> **Descripción del ejercicio**
Transcribe sin cambios el pasaje del texto dado que va de "Una primera huida" a "en la meseta.".

Una primera huida nos hizo recalar donde Haritz, que siempre espera con un cazo en los fogones. Fuera llovía, y su caserío era un refugio de atún con ensalada. Nos dio tiempo de comer, echarnos la siesta, ver cómo se compaginaban los cafés con la lactancia y seguir hacia alguna playa donde se habían exiliado los residentes en la meseta.

La única foto que sacamos de aquellos instantes muestra una mezcla de costumbrismo y cuento gótico:

Después siguió la rutina: resbalábamos los insomnes por la emetreinta sin tregua marítima y por la tarde, en esas horas de búsqueda de la sombra, las bibliotecas se llenaban de lectores acomodados bajo el chorro de aire acondicionado. Yo me acordaba de lo que había leído en lo último de Daniel Bernabé, Todo empieza en septiembre: «Las ciudades son, más que mapa, tránsito por donde cada día circulan sueños y fantasmas que aplacamos fingiendo movimiento». Y Madrid, sigue, «o bien te devora o bien se te mete dentro».

Jara, mientras, se escondía en los bosques asturianos y conspiraba con los osos para no ser encontrada. Solía relatarme sus jornadas así de tajante: «Hoy no he hecho nada». De vez en cuando podía unirme al retiro y registrar esa afirmación:

Inmediatamente, pensaba en esto que escribió Wisława Szymborska y que rellenaba de poesía mis áridas tardes:

Ocurre que estoy sentada bajo un árbol,
a la orilla del río,
en una mañana soleada.

> **Registros listados**
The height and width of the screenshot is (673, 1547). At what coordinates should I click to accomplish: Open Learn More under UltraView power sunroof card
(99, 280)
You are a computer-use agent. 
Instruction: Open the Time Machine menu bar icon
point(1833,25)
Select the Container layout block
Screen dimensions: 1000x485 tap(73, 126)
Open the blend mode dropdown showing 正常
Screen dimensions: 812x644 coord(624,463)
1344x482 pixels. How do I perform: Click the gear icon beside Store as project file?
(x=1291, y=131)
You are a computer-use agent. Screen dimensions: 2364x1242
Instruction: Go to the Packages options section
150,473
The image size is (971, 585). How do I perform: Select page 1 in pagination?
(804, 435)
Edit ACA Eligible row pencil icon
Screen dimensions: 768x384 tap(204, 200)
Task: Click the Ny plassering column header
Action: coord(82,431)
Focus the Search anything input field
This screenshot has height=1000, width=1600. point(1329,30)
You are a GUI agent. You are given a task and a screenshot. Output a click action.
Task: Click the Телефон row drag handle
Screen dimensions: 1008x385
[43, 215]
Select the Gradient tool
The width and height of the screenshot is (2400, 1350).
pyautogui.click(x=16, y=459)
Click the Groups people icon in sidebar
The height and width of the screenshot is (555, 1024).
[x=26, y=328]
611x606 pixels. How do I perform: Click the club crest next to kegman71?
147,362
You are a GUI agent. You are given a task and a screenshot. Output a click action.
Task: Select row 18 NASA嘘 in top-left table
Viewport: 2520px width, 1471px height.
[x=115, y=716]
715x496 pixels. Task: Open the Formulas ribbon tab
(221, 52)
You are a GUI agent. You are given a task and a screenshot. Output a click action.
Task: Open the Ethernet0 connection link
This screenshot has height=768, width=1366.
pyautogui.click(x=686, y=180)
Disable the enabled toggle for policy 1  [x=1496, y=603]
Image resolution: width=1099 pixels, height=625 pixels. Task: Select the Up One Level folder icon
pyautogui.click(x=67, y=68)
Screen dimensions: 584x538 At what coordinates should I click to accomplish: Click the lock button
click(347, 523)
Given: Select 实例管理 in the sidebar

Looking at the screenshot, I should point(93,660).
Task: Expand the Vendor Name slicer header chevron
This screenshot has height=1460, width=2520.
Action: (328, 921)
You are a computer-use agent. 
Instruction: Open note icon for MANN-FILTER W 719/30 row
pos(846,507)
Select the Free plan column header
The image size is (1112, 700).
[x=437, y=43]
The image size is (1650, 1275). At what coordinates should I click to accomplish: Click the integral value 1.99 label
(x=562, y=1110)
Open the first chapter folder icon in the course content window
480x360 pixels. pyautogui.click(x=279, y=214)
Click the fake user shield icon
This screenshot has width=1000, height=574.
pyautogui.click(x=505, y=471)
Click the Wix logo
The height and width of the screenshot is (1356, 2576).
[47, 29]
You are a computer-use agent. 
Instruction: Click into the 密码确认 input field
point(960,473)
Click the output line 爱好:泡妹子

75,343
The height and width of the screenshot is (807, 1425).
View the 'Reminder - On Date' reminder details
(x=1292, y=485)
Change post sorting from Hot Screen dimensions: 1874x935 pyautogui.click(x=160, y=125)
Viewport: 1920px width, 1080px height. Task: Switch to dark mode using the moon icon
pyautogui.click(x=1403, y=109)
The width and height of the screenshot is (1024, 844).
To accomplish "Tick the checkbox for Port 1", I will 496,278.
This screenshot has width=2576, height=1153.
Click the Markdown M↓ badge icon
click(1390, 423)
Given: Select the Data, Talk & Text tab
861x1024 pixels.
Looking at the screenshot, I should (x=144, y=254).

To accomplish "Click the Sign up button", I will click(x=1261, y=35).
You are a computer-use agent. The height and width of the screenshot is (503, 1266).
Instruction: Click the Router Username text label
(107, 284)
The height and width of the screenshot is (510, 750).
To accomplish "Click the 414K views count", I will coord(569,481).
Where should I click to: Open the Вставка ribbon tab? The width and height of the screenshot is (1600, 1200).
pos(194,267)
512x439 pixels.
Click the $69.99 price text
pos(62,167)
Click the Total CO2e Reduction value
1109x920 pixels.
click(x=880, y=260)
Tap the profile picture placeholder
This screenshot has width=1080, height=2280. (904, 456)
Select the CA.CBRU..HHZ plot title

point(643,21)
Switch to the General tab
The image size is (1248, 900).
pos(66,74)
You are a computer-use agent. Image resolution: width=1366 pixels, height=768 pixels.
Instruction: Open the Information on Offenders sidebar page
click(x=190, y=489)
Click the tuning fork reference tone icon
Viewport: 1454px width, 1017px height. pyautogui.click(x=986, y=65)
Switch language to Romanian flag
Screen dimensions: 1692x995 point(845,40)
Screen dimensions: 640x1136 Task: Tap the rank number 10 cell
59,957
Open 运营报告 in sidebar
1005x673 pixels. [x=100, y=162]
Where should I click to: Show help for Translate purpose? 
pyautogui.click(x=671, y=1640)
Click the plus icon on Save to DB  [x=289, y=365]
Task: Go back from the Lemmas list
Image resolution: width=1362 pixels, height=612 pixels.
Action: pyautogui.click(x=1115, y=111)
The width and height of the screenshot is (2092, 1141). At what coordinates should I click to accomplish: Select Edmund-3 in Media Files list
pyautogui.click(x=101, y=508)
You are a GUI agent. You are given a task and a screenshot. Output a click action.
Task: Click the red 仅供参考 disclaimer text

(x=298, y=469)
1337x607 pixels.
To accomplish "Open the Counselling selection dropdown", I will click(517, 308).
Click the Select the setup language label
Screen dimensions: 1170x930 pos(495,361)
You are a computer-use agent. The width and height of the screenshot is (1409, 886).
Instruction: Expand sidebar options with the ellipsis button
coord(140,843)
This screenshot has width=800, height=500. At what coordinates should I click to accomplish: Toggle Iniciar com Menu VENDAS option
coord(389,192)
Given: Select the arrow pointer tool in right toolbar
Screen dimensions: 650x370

> **Resultado final**
Una primera huida nos hizo recalar donde Haritz, que siempre espera con un cazo en los fogones. Fuera llovía, y su caserío era un refugio de atún con ensalada. Nos dio tiempo de comer, echarnos la siesta, ver cómo se compaginaban los cafés con la lactancia y seguir hacia alguna playa donde se habían exiliado los residentes en la meseta.